Der Beginn der Saison erlebte einen Paukenschlag: Brendan Rodgers, der bekannte Mastermind, der die Glorreichen Jahre geprägt hat, verlässt das Boot inmitten eines schlechten Saisonstarts. Eine trübe Initialphase, begleitet von internen Konflikten mit dem Vorstand, hinderte Celtic daran, die Champions League zu erreichen, und auch die Meisterschaftsambitionen wurden durch einen Rückstand von acht Punkten auf Hearts gebremst. Doch die wackelige Phase wurde durch eine Interimslösung mit Martin O’Neill, einer lebenden Legende des Vereins, gestützt. Innerhalb von nur acht Spielen kehrte Stabilität ein, mit sieben Siegen, nur einer Niederlage und einer beeindruckenden Serie in der Liga, die die Bhoys bis auf Augenhöhe mit Hearts führte.
Doch die Saison ist geprägt von Instabilität. Mit Wilfried Nancy kam im Dezember ein weiterer Trainer, der nur acht Spiele überlebte – ein Beweis für die hohen Ansprüche und die emotionalen Höhenflüge, die Celtic in dieser Saison erlebt. Seine acht Spiele brachten nur zwei Siege, vier Niederlagen und zwei Unentschieden, was ihn zu einem der weniger erfolgreichen Trainer in der jüngeren Geschichte macht. Das bisherige Jahr ist eine Achterbahnfahrt zwischen Hoffnungen und Frustrationen. Der einstige Hoffnungsträger Martin O’Neill hat nun wieder das Ruder übernommen, und mit seinem zweiten Anlauf zeigt Celtic wieder die berühmte Kampfbereitschaft, gewonnene Spiele und eine blockierende Abwehr, die den Eindruck vermitteln: Celtic ist immer noch gefährlich.
Aktuell fehlen den Bhoys Schlüsselspieler wie Johnston, Osmand, Carter-Vickers, Jota und Saracchi, was die Personalplanung erschwert. Doch das Team hat mit Tomas Cvancara, der die Verantwortung im Sturm übernehmen könnte, genug Optionen, um die Herausforderung gegen einen in Topform befindlichen Falkirk anzugehen.
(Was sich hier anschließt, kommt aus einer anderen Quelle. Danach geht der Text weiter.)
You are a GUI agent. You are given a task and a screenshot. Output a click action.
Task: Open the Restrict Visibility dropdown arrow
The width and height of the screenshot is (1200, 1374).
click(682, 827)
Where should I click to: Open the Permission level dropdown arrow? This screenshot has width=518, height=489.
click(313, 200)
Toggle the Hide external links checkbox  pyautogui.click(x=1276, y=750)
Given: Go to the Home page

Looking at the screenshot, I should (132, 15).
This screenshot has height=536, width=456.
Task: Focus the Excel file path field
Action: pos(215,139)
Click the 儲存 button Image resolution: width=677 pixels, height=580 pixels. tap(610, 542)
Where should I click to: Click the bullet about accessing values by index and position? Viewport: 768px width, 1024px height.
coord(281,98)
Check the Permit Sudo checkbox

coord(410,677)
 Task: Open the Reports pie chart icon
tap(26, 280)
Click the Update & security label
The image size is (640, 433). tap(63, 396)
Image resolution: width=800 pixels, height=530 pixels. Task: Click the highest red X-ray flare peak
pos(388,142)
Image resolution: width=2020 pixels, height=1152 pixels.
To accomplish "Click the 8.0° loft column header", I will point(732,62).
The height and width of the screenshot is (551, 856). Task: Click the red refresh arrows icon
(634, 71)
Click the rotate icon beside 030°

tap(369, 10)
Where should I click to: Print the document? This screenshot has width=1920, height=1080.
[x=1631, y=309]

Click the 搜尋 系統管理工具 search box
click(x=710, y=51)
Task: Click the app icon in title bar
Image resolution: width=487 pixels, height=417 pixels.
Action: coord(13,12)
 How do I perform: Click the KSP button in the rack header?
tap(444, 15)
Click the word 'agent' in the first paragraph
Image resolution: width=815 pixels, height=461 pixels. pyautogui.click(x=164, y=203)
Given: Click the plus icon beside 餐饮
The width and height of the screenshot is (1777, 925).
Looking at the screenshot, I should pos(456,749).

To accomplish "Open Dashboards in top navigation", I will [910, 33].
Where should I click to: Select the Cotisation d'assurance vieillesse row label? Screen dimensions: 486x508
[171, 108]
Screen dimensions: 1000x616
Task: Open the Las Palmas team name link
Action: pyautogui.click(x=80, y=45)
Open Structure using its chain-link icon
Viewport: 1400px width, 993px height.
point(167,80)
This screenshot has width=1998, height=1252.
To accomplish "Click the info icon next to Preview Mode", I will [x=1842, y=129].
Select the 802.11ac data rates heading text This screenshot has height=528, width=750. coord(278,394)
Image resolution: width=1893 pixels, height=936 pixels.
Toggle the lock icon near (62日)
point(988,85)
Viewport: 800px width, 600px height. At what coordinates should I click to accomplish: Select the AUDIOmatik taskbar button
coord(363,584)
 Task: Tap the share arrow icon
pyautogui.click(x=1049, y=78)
Das Team um Trainer McGlynn hat eine beeindruckende Rückrunde hingelegt, nachdem der Start mit nur einem Sieg aus den ersten sieben Spielen schwer war. Die Wende kam im achten Spiel gegen Motherwell, das mit 2:1 gewonnen wurde, und setzte eine Serie in Bewegung, die Falkirk auf Platz sechs geführt hat – dicht hinter den Top-Fünf-Teams.
Die Ausgangslage ist klar: Celtic, der Heimvorteil und die Historie sprechen für einen Heimsieg. Doch Falkirk ist heiß auf Revanche, vor allem nach der knappen Niederlage im Hinspiel. Der imposante Sturmführer Barney Stewart, der zuletzt in einer Gala-Leistung drei Tore gegen Hibernian erzielte, wird vermutlich wieder den Takt vorgeben, während Celtic auf eine stabile Formation setzen wird, um den Druck auszugleichen.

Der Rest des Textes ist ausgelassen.